E quell’energumeno teutonico di Briegel. Il quale un paio di anni prima, quando giocava al Kaiserslautern, venne prima schernito dal pubblico partenopeo durante il riscaldamento prima della sfida di Coppa col Napoli, al San Paolo, per la sua prestanza un po’ goffa e antiestetica, poi applaudito dallo stesso pubblico, che fu costretto ad ammirarne le grandi doti in fase realizzativa – il Kaiserslautern, sfavorito, vincerà il match 2-1 al San Paolo, con l’inedito Briegel punta.
Forse qualche napoletano ancora si ricordava di quel gigante tedesco il giorno dell’esordio di Maradona, ma pochi avrebbero scommesso anche solo un quattrino sul fatto che la marcatura a uomo di quello su questo avrebbe declinato, in favore del Verona, quella sfida d’apertura dell’era Pibe a Napoli.

- **Voci del dataset**
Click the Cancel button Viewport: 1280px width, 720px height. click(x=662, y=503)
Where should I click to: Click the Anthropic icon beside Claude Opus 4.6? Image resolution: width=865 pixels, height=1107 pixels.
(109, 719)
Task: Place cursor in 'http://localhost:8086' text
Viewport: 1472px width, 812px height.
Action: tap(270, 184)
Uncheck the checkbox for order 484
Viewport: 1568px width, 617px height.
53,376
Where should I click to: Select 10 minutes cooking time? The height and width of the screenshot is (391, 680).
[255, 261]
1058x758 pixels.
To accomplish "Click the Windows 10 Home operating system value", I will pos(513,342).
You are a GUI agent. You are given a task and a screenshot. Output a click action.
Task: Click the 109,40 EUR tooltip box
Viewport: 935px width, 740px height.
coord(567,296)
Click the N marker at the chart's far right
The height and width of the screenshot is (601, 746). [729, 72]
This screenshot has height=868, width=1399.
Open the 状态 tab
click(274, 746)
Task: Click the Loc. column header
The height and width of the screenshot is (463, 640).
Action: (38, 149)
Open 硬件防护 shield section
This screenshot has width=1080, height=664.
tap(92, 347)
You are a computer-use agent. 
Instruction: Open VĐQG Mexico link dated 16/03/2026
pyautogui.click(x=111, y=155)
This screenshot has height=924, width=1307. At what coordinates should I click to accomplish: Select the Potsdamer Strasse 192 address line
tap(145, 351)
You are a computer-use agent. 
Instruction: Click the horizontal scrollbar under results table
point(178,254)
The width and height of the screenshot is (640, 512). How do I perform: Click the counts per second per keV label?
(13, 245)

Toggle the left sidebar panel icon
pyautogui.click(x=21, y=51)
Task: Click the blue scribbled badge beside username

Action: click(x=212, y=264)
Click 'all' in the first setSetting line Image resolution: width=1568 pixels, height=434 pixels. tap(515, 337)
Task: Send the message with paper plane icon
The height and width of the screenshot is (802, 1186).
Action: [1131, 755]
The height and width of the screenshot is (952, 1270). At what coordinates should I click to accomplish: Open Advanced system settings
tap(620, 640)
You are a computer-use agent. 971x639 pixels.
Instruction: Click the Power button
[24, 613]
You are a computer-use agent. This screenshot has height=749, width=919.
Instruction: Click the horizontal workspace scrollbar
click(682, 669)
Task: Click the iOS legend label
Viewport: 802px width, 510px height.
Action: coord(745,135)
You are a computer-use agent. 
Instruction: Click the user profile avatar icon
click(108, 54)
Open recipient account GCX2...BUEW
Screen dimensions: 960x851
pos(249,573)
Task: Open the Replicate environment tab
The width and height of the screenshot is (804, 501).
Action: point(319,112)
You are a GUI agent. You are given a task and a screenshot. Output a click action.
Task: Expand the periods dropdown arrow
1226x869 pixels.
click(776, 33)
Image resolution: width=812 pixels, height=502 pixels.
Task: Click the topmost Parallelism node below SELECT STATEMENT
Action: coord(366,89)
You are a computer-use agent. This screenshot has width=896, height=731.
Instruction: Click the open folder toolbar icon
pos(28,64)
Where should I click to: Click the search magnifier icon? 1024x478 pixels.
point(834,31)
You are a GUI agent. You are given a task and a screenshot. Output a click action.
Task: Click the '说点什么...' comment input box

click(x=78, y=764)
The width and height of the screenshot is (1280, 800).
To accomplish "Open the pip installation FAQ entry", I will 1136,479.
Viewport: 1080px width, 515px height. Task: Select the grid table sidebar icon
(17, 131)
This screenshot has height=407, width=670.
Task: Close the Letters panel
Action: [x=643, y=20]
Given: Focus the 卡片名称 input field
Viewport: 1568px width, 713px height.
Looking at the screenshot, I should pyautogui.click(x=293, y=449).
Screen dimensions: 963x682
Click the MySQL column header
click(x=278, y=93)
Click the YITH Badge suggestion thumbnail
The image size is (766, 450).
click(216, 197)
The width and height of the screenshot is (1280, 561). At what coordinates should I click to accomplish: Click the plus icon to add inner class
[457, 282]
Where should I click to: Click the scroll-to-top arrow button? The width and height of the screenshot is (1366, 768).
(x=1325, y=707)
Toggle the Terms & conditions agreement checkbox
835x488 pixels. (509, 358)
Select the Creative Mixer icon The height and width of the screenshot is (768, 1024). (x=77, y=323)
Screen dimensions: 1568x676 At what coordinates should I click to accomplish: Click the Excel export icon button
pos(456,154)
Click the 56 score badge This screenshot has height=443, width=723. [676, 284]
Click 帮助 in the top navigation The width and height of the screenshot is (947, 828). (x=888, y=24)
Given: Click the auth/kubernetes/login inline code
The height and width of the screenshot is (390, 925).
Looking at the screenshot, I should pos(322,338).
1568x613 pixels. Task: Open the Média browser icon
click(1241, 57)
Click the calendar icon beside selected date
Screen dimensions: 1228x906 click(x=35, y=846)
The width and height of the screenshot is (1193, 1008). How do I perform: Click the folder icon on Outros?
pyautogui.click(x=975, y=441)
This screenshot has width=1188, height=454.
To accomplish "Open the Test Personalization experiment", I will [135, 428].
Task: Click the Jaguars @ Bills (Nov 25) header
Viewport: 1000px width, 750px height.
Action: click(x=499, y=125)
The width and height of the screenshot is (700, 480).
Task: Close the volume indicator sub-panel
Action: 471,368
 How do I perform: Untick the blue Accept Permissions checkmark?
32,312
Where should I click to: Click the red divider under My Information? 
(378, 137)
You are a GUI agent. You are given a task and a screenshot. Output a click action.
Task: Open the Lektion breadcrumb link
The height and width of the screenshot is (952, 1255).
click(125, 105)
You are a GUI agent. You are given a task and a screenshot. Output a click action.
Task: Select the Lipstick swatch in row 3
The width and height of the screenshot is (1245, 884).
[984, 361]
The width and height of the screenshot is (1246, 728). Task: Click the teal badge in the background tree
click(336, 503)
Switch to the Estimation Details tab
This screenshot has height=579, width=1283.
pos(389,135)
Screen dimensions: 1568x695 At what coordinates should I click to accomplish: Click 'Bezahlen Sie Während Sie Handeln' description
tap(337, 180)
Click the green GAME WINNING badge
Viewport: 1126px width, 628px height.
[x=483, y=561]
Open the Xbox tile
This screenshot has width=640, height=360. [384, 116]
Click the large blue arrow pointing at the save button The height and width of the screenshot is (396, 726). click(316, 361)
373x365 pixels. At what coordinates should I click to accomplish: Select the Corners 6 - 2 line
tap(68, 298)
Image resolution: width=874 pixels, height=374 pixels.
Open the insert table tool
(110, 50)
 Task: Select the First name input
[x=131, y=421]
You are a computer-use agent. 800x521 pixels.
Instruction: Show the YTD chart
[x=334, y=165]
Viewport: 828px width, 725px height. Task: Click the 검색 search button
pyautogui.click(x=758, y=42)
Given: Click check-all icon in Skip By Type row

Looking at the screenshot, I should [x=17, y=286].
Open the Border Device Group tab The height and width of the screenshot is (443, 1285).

- **Esercizio 1**
Trascrivi fedelmente il passo del testo su Briegel che inizia con "E quell’energumeno teutonico" e termina con "Pibe a Napoli.".
- **Esercizio 2**
In base al testo su Briegel, spiega perché il pubblico napoletano prima lo schernì e poi lo applaudì.
L'elenco non ha alcun legame con il testo su Briegel.

- **Soluzione 1**
E quell’energumeno teutonico di Briegel. Il quale un paio di anni prima, quando giocava al Kaiserslautern, venne prima schernito dal pubblico partenopeo durante il riscaldamento prima della sfida di Coppa col Napoli, al San Paolo, per la sua prestanza un po’ goffa e antiestetica, poi applaudito dallo stesso pubblico, che fu costretto ad ammirarne le grandi doti in fase realizzativa – il Kaiserslautern, sfavorito, vincerà il match 2-1 al San Paolo, con l’inedito Briegel punta.
Forse qualche napoletano ancora si ricordava di quel gigante tedesco il giorno dell’esordio di Maradona, ma pochi avrebbero scommesso anche solo un quattrino sul fatto che la marcatura a uomo di quello su questo avrebbe declinato, in favore del Verona, quella sfida d’apertura dell’era Pibe a Napoli.

- **Soluzione 2**
Il pubblico lo schernì durante il riscaldamento per la sua prestanza un po' goffa e antiestetica. In seguito lo applaudì perché fu costretto ad ammirarne le grandi doti in fase realizzativa.